Il silenzio si fece pesante e a tratti imbarazzato. Nessuno dei tre sapeva cosa dire a quella rivelazione dell’angelo. Fu Sam a spezzare quel momento di stasi.
“Sentite, io vado a vedere se la mamma ha bisogno di un aiuto con i documenti della nostra assicurazione sanitaria!” fece virgolettando la parola assicurazione. “Voi riposate un altro po’, perché il vostro aspetto è di mersa. Ci vediamo domani mattina quando vi dimetteranno e riparleremo di tutto quando saremo al bunker!” fece mentre recuperava il suo giacchetto.
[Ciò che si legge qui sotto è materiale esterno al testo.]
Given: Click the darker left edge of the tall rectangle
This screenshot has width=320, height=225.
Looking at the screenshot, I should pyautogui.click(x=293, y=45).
“Sam?” lo richiamò Dean. “Perché non ce ne andiamo e basta?!” alludendo che potevano benissimamente svignarsela da quell’ospedale.
“Perché lui è messo male, tu stai peggio e ti sei ripreso meno di un’ora fa. Non mi va di raccogliervi sul pavimento del bunker perché non ce la fate nemmeno ad arrivare alle vostre stanze. E poi come vi ho detto: avete un aspetto di….”
“..di merda. Si!! L’ho capito!” lo fermò, frustrato, il maggiore, mentre si tuffava sconfitto sul materasso.
“Restate qui per stanotte. Qualche ora di sonno e un altro paio di queste flebo vi rimetteranno in sesto.”
“Portami un vero hamburger e qualche birra e salterò giù da questo letto in men che non si dica.”
“Tu restaci in questo letto fino a domani e quando verrò a prendervi, la colazione sarà crostata di ciliegia e doppio espresso nero e fumante!” fece soddisfatto di vedere lo sguardo insolitamente adorante con cui Dean lo stava guardando.
“Ti ho detto che sei il miglior fratellino del mondo?!” confermò quell’adorazione.
“No, mai. Anzi, di solito io sono il fratellino che è sempre stato una fastidiosa spina nel…”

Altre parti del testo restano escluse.